How to Be a Sustainable Wellness Consumer?

It’s not about what you buy; it’s about how you live.

Rethinking Wellness.

Clean ingredients, sustainability, and ethical sourcing are trending. Brands tell us to seek wellness products with sustainable packaging, responsibly sourced ingredients, and carbon-neutral supply chains. But what if the most sustainable choice isn’t about what we buy—but how we live?

The idea that wellness can be consumed is misleading. Wellness isn’t something you purchase. It means stepping away from the hamster wheel of self-optimisation that the wellness industry profits from. It means recognising that we don’t need another superfood, another tracking app, or another supplement subscription to be well. What we need is to reset and reconnect.

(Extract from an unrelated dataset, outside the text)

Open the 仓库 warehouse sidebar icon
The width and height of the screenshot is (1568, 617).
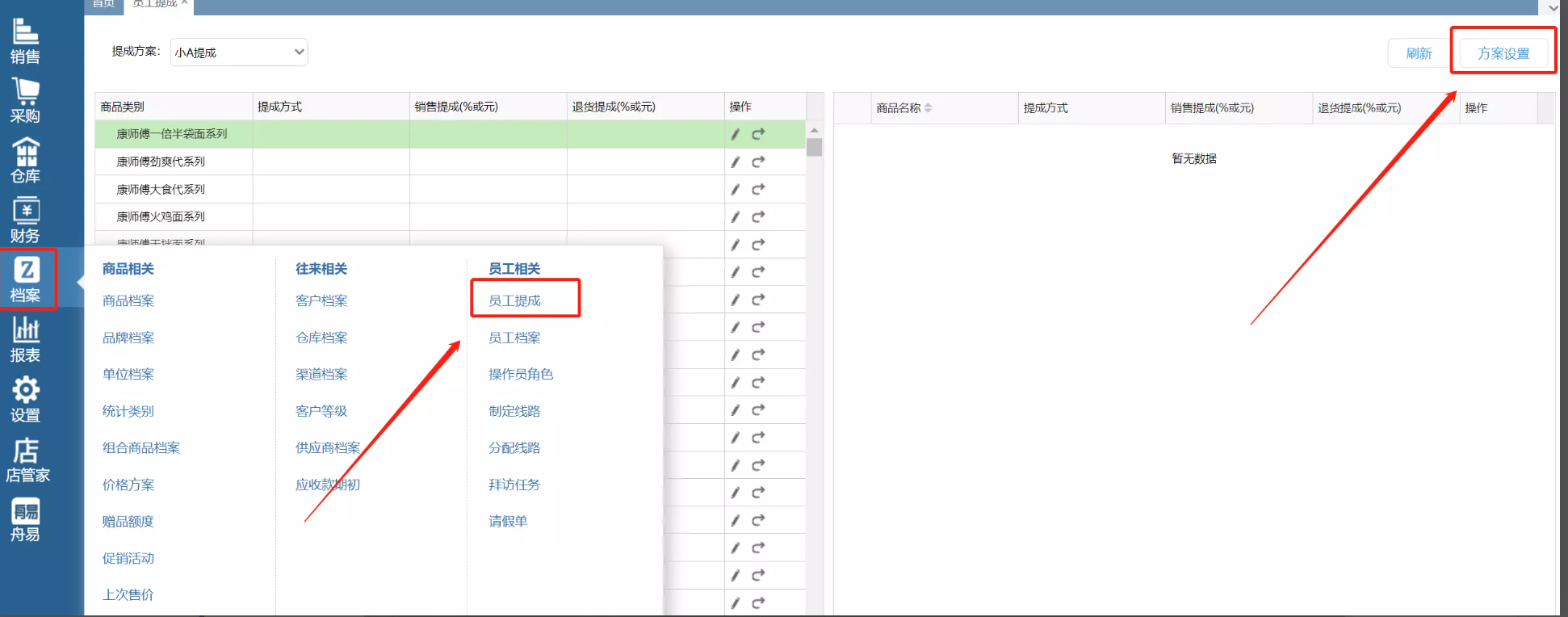click(x=25, y=160)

The Illusion of Wellness Consumerism

The wellness industry thrives on the belief that we are incomplete, always in need of an upgrade. There’s no shortage of apps, gadgets, and products promising to make us the best version of ourselves. But at what cost? These tools often capitalise on guilt, making us feel like we’re never doing enough—not meditating enough, not drinking enough green juice, not biohacking our way to optimal performance. This is where we need a paradigm shift. Instead of trying to make our consumer choices more sustainable, we should question whether we need to consume in the first place. The most effective wellness practices can be free:

  • Going for a walk outside

  • Sleeping well

  • Spending time with family and friends

  • Surrounding yourself with clean water

  • Getting morning sunlight

These habits don’t require a purchase. They require presence. They require a rediscovered understanding that we and the natural world are one and the same.

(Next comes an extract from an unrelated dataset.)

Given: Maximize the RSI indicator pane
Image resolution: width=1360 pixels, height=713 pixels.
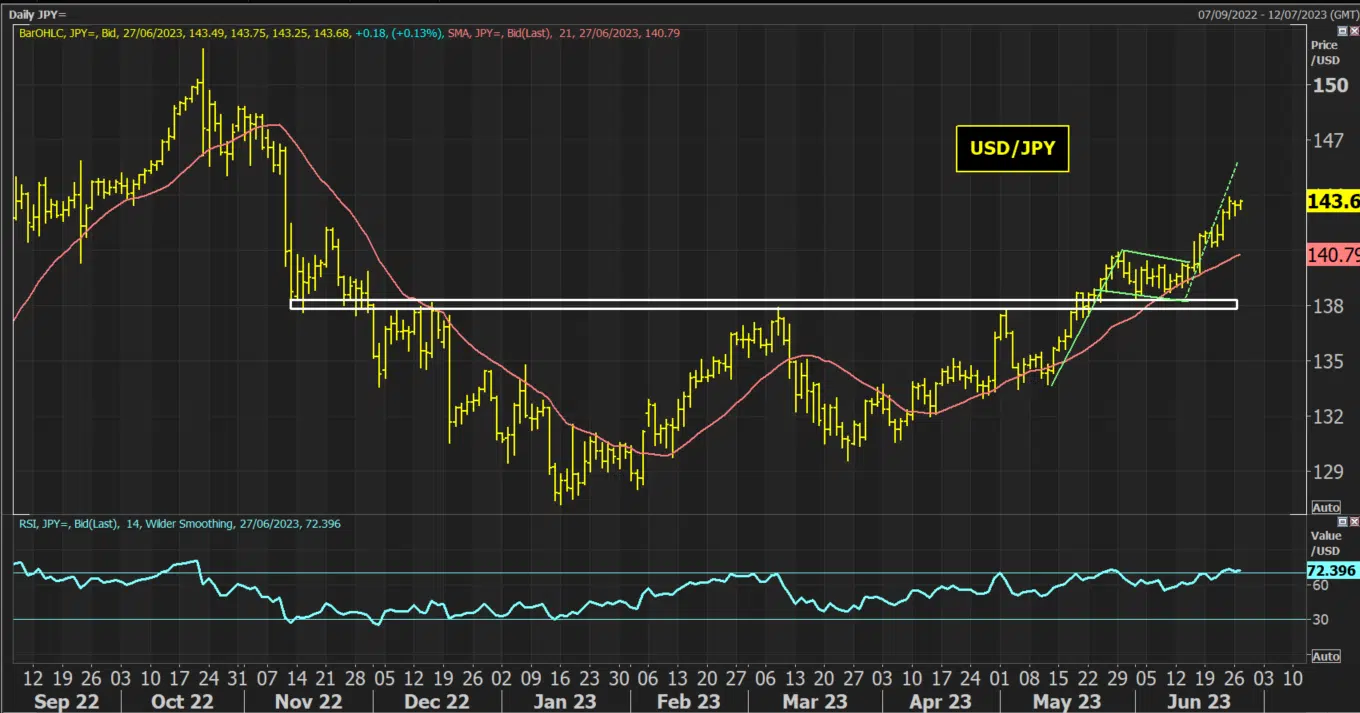Looking at the screenshot, I should (1342, 522).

In my last post, I explored the concept of “nature connectedness.” What if our disconnect from nature is just a symptom of a larger issue? I believe that our lack of connection to nature is, at its core, a reflection of our disconnection from ourselves. As biological beings, there is no separation between “humans” and “nature.”

Shifting the Paradigm

Rather than focusing on making consumer choices more sustainable, we need to rethink the narrative altogether. This idea is echoed in the philosophy of New Materialism, which challenges the traditional separation between humans and nature. It reminds us that we are deeply intertwined with the environment. When we pollute our waters, we ultimately pollute our own bodies. When we degrade the environment, we degrade our own health. The planetary crisis is, at its core, a mindset crisis—one that cannot be solved through ethical consumerism alone.

Rethinking Everyday Choices

If we truly want to be sustainable wellness consumers, we need to start by consuming less. Consider takeaway coffee culture. If you don’t have time to sit and enjoy your coffee, do you really need it? Recently, I attended a webinar on reducing plastic in the hospitality industry. One speaker shared an example from high-end wellness resorts, where guests come to “slow down” yet still insist on takeaway coffee—even with nowhere to go. They reject ceramic cups, even when assured they can leave them anywhere to be collected. This mindset needs to change. It’s time for a simple shift in perspective.

Wellness is Simplicity

Wellness isn’t in the products we buy; it’s in the way we live. It’s in the water we protect, the air we breathe, the food we eat, and the connections we nurture. Being a truly healthy consumer means recognising when the industry is selling us solutions to problems that arise because we are disconnected from what is good for us in the first place. Instead of chasing the latest wellness trend, let’s refocus on simplicity.

Cellular hydration. A Water Mindset. Movement, joy, sunlight, rest—these are the foundations. This is what I call wellness through water.